How a South American tree could help save African elephants
“…the demand for polished ivory has pushed the world’s largest living land animal to the brink of extinction. Across the Atlantic Ocean, in a land that was once connected to the African continent, another kind of massacre is happening to the rain forest. In Central and South America this destruction amounts to about fifty acres per minute, an area roughly the size of West Virginia each year. Slash-and-burn agriculture is directly responsible for the extermination of hundreds of plant and animal species each year, largely for plantations of exportable products such as fast-growing pines, rubber, bananas, coffee, and cattle. However, there is a glimmer of hope in this modern day battlefield of people against nature: A lovely Amazonian palm might help to save its rain forest relatives and the African elephant.”

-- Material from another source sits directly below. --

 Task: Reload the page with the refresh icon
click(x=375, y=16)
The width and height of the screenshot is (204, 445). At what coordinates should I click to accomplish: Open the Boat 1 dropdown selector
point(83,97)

—Wayne P. Armstrong, Wayne’s Word: An Online Textbook of Natural History
Most people are horrified by the elephant slaughter currently taking place in Africa, and would never purchase items made from black-market elephant tusks. We prefer our elephants live, tusks intact. As it happens, there are a number of inexpensive alternatives to ivory, some essentially indistinguishable from the real thing. A quick search on eBay (which no longer lists items made from real ivory) turns up a number of items, new and old, made of alternative, ivory-like materials.
One of those alternatives is vegetable ivory from tagua nuts, the fruit of the Ivory Nut palm (Phytelephas marcocarpa), a tropical tree that grows wild in the Amazon Basin of Bolivia, Ecuador, and Peru. The nuts contain hemicellulose, a substance that is extremely hard and dense when it is dried, which can be carved, stained, and polished just like elephant ivory.

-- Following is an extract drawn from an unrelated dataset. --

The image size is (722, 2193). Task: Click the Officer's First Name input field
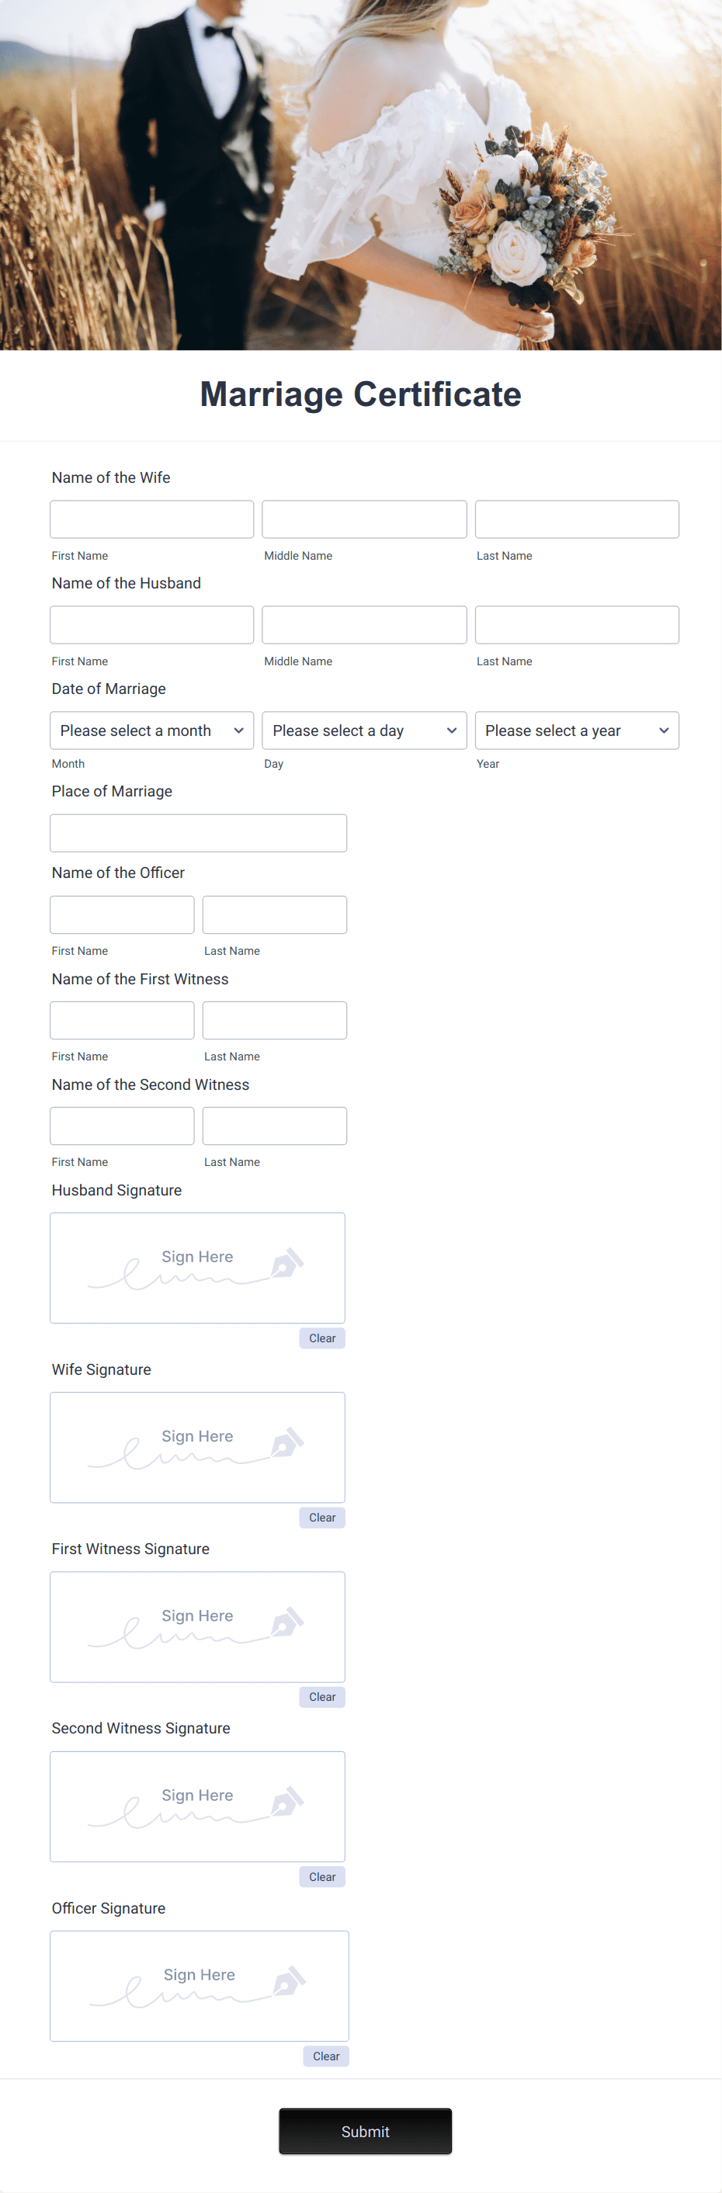[x=122, y=914]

There is one problem with using tagua nuts as an alternative source of ivory: their size. The nuts average two inches (5 cm) in length, which limits the size of articles that can easily be made from them. That’s not a deal-breaker, as it turns out—milled tagua nuts can be fused with modern bonding cements under heat and pressure into a larger, solid mass that can then be carved and polished.
Vegetable ivory from tagua nuts has been used for buttons, chess pieces, dice, sewing notions, umbrella handles, billiard balls, and scrimshaw arts since mid-19th century. In the 1950s, plastics replaced vegetable ivory in many products, although some clothing manufacturers continue to use tagua buttons today.

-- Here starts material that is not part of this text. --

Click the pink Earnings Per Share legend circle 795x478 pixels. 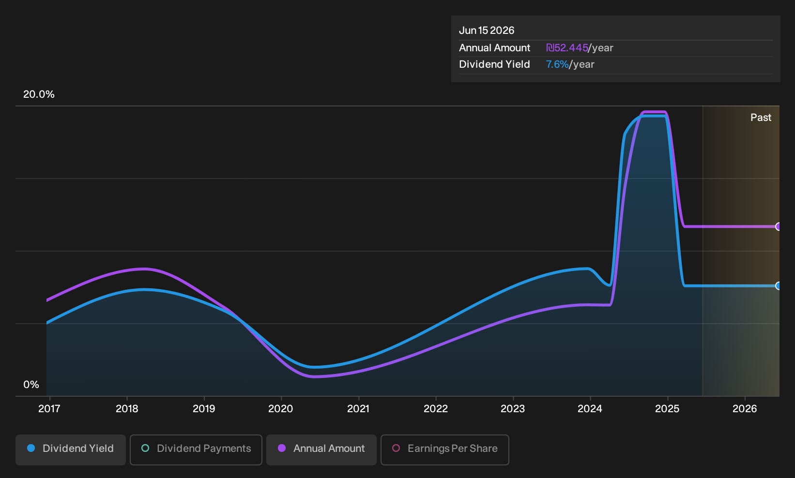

On the Wayne’s Word website, Wayne Armstrong notes that Ivory Nut palms are a renewable resource: a single female tree may produce up to 50 pounds of nuts year after year, roughly the amount of ivory in an average African elephant tusk.
The bad news is that because there is little demand for vegetable ivory today, the rain forests where Ivory Nut palms thrive are endangered by ongoing commercial development and cattle ranching. So the trees that could help save Africa’s elephants might disappear entirely in the next few decades, just like the elephants themselves.